▸ **Materials provided**:
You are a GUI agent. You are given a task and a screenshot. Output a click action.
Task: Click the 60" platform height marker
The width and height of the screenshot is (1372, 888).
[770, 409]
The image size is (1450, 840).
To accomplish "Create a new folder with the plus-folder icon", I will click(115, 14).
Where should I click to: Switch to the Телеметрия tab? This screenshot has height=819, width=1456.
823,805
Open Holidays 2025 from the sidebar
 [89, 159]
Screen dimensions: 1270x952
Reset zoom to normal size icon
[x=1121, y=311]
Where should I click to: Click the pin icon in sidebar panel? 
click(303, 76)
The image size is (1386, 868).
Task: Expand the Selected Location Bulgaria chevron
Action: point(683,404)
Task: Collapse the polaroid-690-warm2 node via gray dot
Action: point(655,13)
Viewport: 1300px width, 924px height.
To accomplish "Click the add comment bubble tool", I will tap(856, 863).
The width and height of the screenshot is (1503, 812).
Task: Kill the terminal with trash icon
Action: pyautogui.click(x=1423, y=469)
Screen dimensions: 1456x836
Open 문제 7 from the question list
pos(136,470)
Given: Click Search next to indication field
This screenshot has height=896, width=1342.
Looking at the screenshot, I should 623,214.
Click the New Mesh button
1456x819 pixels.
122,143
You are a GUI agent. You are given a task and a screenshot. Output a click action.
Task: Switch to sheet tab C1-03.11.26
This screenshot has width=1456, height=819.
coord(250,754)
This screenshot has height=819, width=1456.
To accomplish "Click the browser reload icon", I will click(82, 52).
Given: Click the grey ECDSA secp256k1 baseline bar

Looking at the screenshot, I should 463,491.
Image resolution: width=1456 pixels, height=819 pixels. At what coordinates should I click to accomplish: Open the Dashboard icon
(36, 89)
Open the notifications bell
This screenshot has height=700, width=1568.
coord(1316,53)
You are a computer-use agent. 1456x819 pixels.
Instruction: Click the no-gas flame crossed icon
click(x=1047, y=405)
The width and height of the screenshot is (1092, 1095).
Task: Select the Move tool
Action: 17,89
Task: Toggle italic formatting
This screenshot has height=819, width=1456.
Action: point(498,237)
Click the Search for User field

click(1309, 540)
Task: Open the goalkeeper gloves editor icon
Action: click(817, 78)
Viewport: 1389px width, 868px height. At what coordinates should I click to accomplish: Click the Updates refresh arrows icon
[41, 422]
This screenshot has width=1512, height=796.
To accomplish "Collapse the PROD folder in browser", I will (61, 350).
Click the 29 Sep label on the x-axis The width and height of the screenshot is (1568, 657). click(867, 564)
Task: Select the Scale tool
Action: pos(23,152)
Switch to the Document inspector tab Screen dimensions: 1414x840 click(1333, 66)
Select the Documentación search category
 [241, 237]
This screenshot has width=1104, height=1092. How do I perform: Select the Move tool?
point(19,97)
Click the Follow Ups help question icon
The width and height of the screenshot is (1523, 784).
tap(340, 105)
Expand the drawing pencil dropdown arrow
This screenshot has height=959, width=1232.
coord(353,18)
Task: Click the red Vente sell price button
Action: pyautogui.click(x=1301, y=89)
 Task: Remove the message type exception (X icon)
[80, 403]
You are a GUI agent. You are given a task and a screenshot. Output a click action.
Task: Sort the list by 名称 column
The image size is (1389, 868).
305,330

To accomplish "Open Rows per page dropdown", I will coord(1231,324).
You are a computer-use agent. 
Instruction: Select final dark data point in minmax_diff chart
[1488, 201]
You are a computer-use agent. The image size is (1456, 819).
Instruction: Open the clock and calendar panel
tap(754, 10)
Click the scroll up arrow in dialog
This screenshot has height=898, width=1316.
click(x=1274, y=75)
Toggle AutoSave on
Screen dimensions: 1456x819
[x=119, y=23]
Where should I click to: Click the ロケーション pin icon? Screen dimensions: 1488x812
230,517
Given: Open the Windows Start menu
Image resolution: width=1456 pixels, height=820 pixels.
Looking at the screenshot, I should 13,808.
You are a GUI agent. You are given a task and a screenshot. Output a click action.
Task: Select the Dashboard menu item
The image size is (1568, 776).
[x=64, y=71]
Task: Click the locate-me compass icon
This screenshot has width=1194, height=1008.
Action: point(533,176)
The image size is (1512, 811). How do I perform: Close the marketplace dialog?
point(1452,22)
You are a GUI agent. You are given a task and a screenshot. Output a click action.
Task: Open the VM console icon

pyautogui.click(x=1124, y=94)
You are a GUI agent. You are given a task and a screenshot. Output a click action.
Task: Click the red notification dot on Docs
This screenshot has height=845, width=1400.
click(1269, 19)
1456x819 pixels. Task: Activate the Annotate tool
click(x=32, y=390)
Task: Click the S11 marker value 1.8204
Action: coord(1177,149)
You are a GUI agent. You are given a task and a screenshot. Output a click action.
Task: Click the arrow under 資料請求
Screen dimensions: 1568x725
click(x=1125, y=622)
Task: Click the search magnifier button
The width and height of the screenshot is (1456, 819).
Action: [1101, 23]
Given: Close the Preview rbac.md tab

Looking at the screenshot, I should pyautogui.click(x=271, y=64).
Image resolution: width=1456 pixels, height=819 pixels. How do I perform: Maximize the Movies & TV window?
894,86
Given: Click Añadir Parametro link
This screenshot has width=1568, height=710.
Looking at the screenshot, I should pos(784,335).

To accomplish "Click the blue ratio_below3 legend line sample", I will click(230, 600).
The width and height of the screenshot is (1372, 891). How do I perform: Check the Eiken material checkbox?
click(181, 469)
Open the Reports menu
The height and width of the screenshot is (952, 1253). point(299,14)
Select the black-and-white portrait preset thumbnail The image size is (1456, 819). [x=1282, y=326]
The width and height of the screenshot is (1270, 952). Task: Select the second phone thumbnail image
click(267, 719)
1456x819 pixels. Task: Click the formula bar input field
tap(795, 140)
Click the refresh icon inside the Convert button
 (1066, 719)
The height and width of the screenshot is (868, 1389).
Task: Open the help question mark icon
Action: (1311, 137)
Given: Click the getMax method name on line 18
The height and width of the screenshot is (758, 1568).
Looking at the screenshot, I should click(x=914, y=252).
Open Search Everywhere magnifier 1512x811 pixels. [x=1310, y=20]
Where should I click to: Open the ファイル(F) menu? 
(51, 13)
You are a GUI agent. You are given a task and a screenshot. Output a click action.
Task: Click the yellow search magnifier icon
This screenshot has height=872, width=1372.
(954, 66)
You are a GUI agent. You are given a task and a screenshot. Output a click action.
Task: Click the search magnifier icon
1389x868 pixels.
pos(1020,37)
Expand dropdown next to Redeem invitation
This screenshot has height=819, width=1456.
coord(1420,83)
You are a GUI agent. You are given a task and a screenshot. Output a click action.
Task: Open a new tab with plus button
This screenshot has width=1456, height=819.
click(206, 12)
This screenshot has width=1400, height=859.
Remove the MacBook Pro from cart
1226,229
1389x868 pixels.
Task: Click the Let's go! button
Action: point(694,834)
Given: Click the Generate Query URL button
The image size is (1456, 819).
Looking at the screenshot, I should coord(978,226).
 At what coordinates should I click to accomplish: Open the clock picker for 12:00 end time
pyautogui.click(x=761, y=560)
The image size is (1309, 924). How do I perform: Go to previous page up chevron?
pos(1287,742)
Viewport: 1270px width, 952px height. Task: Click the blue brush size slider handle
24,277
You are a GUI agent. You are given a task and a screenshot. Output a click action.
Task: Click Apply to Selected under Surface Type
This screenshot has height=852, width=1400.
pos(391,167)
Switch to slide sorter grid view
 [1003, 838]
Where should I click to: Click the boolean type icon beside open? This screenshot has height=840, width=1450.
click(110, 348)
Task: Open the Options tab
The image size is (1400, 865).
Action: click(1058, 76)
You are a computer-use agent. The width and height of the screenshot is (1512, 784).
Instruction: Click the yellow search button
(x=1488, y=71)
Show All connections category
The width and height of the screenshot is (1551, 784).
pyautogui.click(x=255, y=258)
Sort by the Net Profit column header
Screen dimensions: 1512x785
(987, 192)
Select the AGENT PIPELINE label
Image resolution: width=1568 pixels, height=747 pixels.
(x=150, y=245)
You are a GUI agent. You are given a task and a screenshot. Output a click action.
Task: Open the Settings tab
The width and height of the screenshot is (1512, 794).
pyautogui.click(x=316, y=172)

▸ **Task prompt**:
Determine how many lines of the listing hold the word "magnifier" and reply with that figure alone.

▸ **Result of this exercise**:
4